- Born: Canada
- Occupations: Actress, casting director, Union Executive

= Arden R. Ryshpan =

Arden R. Ryshpan is a Canadian Casting director, and actress, working in French and English in a variety of capacities.

Arden R. Ryshpan is mainly known for her work on Virus (1980), My Bloody Valentine (French: Meurtres à la St-Valentin) (1981) and Quest for Fire (French: La guerre du feu (1981).

== Career ==

Having grown up in Montreal, Quebec, she is the daughter of Howard Ryshpan and Virginia Rae Burns, and followed her father's footsteps in the world of film and television. Arden Ryshpan was an actress, in the role of Gray Rat, in the series "Nic and Pic and the imposters", which appeared on December 31, 1975 on television in Montreal. While her father Howard Ryshpan had the role of Chief Rat. The screenplay was based on Professor Migraine, who assigns Nic and Pic the delicate task of looking for his latest invention. Two rats, disguised as Nic and Pic, try to steal the secret machine and photograph the plans.

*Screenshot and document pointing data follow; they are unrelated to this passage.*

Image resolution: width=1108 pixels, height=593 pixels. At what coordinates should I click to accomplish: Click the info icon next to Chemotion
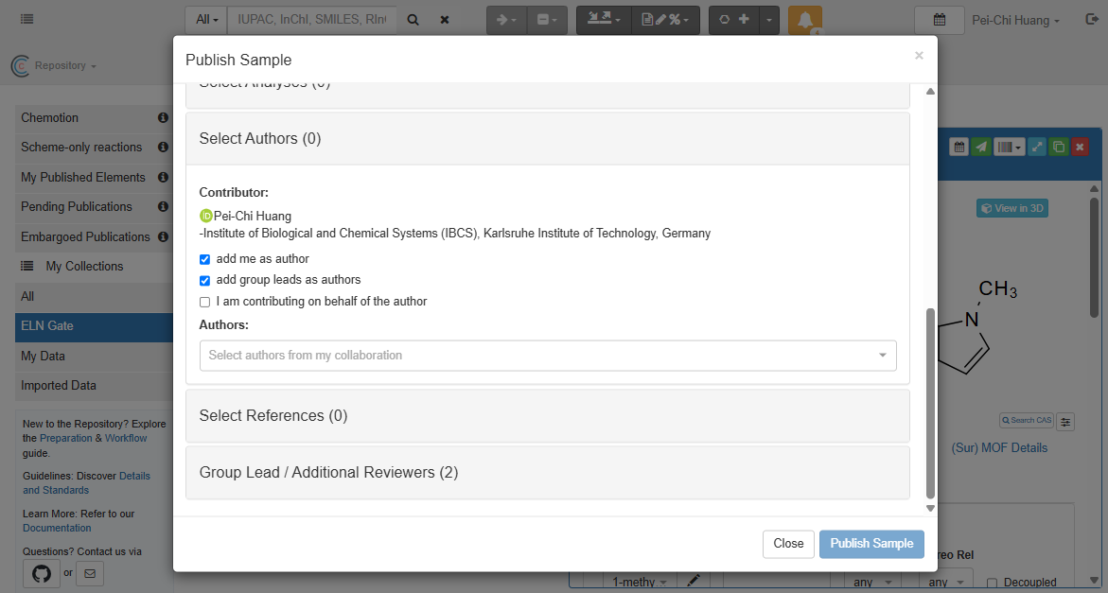[x=163, y=118]
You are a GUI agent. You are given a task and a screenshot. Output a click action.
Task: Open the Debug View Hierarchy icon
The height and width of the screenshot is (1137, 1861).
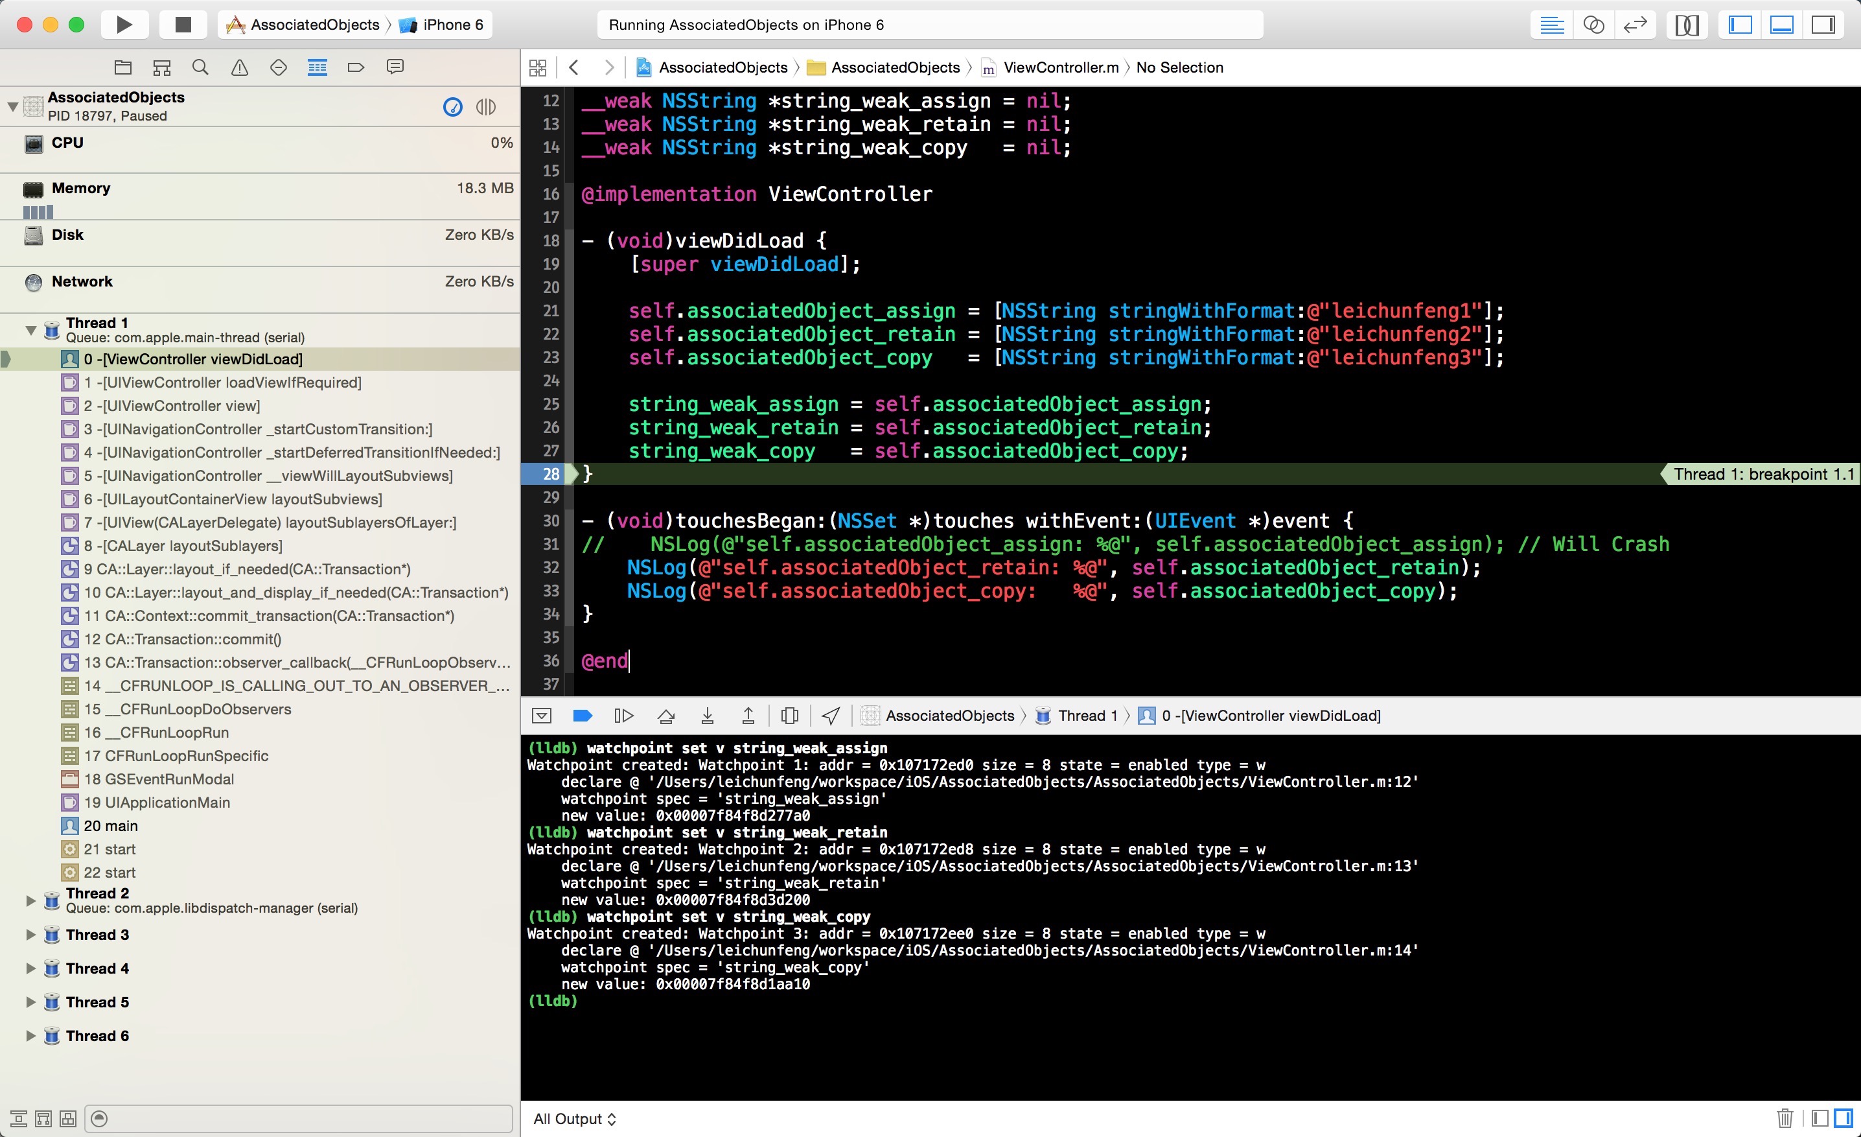coord(789,715)
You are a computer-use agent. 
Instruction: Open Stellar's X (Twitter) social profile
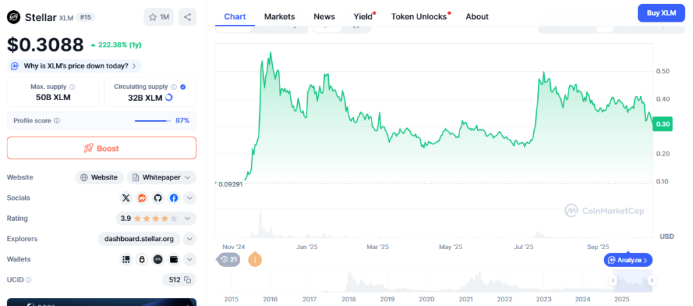pyautogui.click(x=126, y=198)
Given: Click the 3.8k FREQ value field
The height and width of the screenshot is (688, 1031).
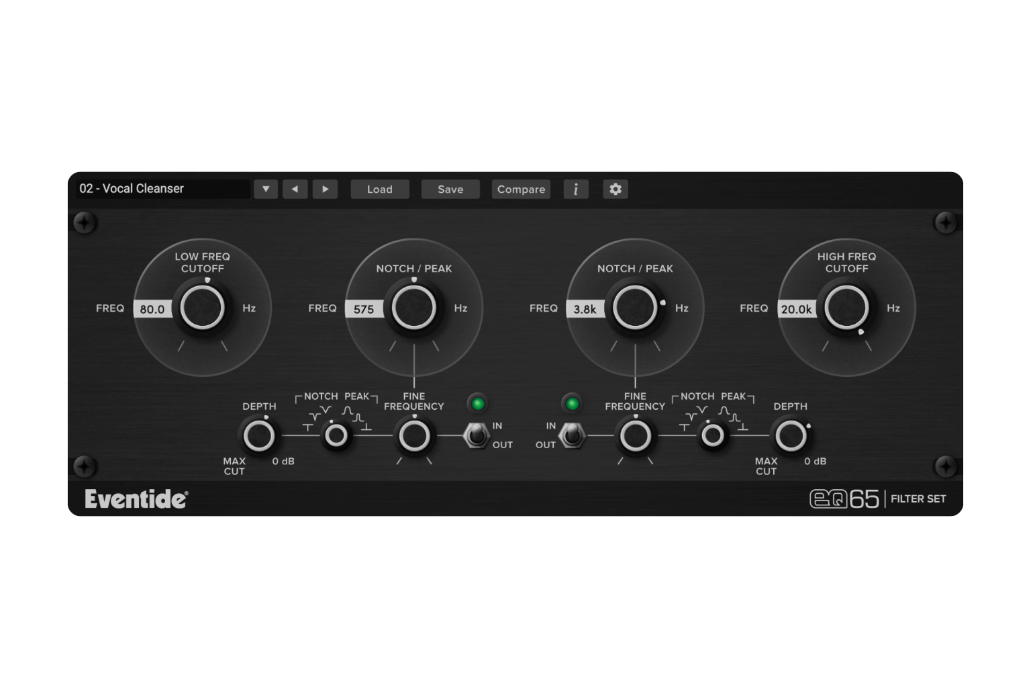Looking at the screenshot, I should (584, 308).
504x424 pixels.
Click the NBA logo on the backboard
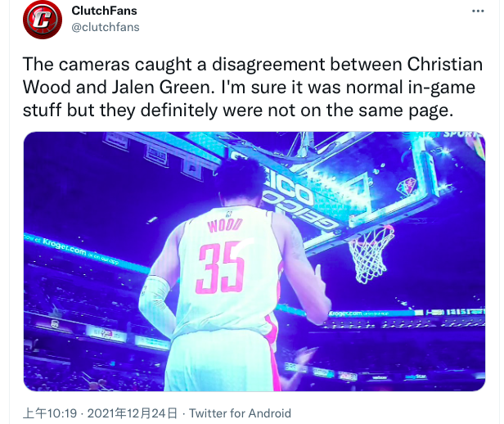[407, 187]
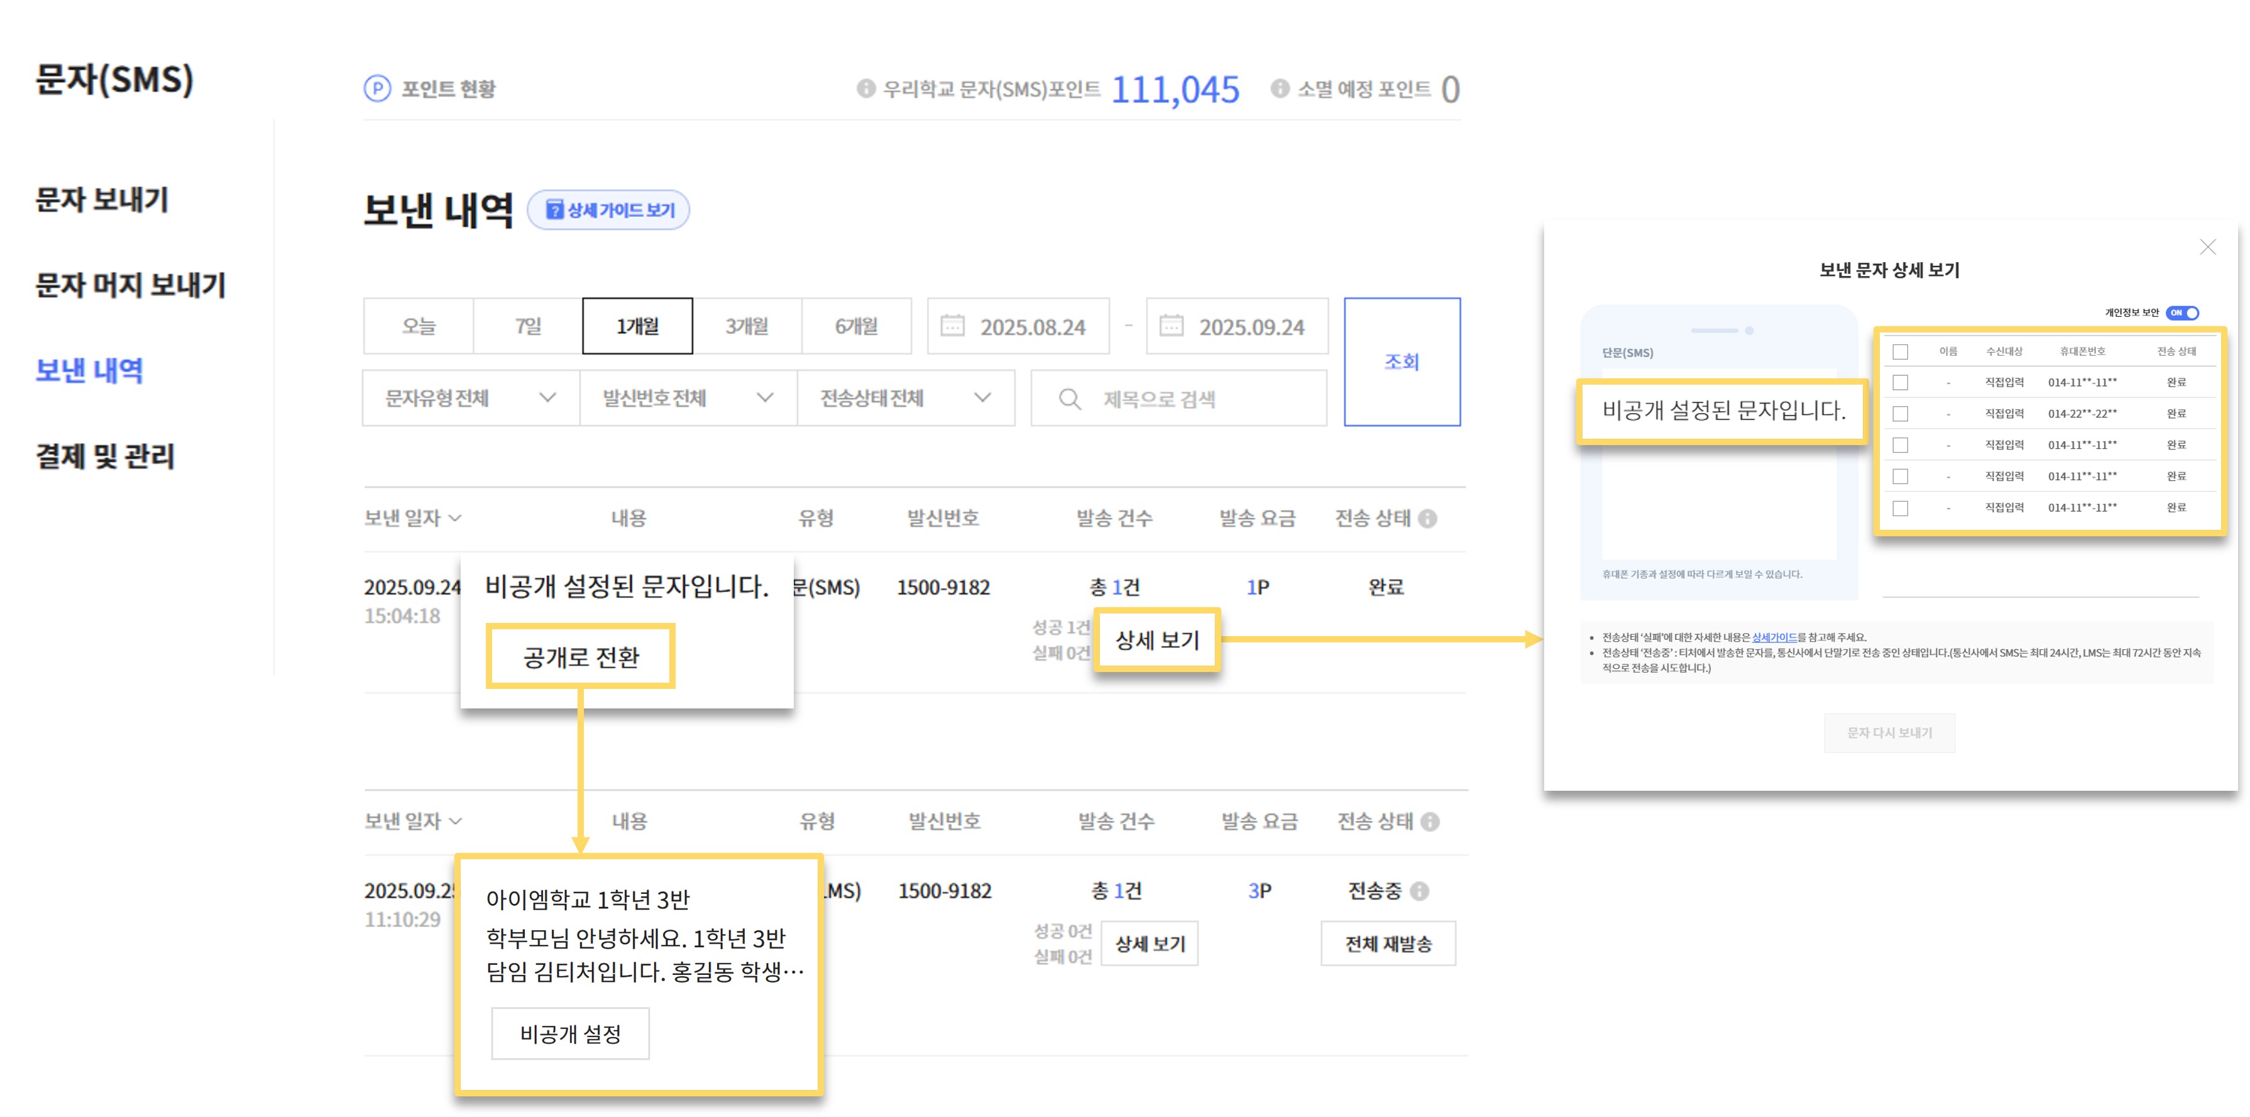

She is Executive Director at Canadian Actors Equity Association since September 2007. She is chief negotiator and also responsible for lobbying and advocacy activities as well as the day-to-day operations of the organization.

Ryshpan was a faculty member of the Dawson College theater department and a member of the board of Director of the Dome Theatre (Montreal), administered by this Montreal's downtown college. Ryshpan was the spokesperson of the Quebec Union of Film and Video Technicians. Ryshpan was Chair of the National Women's Committee of ACTRA (Alliance of Canadian Cinema, Television and Radio Artists). During her mandate for the United Nations, she designed and presented a dissertation on the situation of career female artists. This thesis led to the creation of a charter of rights for career female artists. This charter is now in practice into artists unions in more than 50 countries.

After working for several years at ACTRA and the National Film Board of Canada (Assistant Executive Director in charge of film production in Canada), Ryshpan went to settle in Toronto where she served as general manager of the affairs of the Directors of Guild of Canada. She was responsible for negotiations, lobbying and the international representation of Canadian film and television Directors.

In 2021, she became the Executive Director at the Canadian Actors' Equity Association.

== Filmography ==

More than 30 feature film and television projects are credited to Arden R Ryshpan.

- Casting department
1. 2000 Artificial Lies (casting: Montreal - as Arden Ryshpan)
2. 1986 The Boy in Blue (French: La race des champions) (casting: Montreal) / (extras casting)
3. 1982 Little Gloria... Happy at Last (French: Gloria ou la course au bonheur) (TV Mini-Series) (casting - 2 episodes): Part I (1982)... (casting: Montreal - as Arden Ryshpan); Part II (1982)... (casting: Montreal - as Arden Ryshpan)
4. 1981 La guerre du feu (casting: Montreal - as Arden Ryshpan)
5. 1981 Meurtres à la St-Valentin (casting consultant)
6. 1980 Virus (casting assistant - as Arden Ryshpan) - Hide Hide

- Casting director
7. 2000 Artificial Lies
8. 1988 The Carpenter
9. 1984 Evil Judgment
10. 1984 Un printemps sous la neige
11. 1980 Pinball Summer
12. 1980 Les Motos sauvages (as Arden Ryshpan)

- Miscellaneous Crew
13. 1981 Kings and Desperate Men (production assistant - as Arden Ryshpan)
14. 1980 Pinball Summer (dialogue coach)

- Actor
- 1978 Les femmes de 30 ans - Berenice (as Arden Ryshpan)

- Second Unit Director or Assistant Director
- 1979 The Spirit of Adventure: Night Flight (TV Movie) (assistant director - as Arden Ryshpan).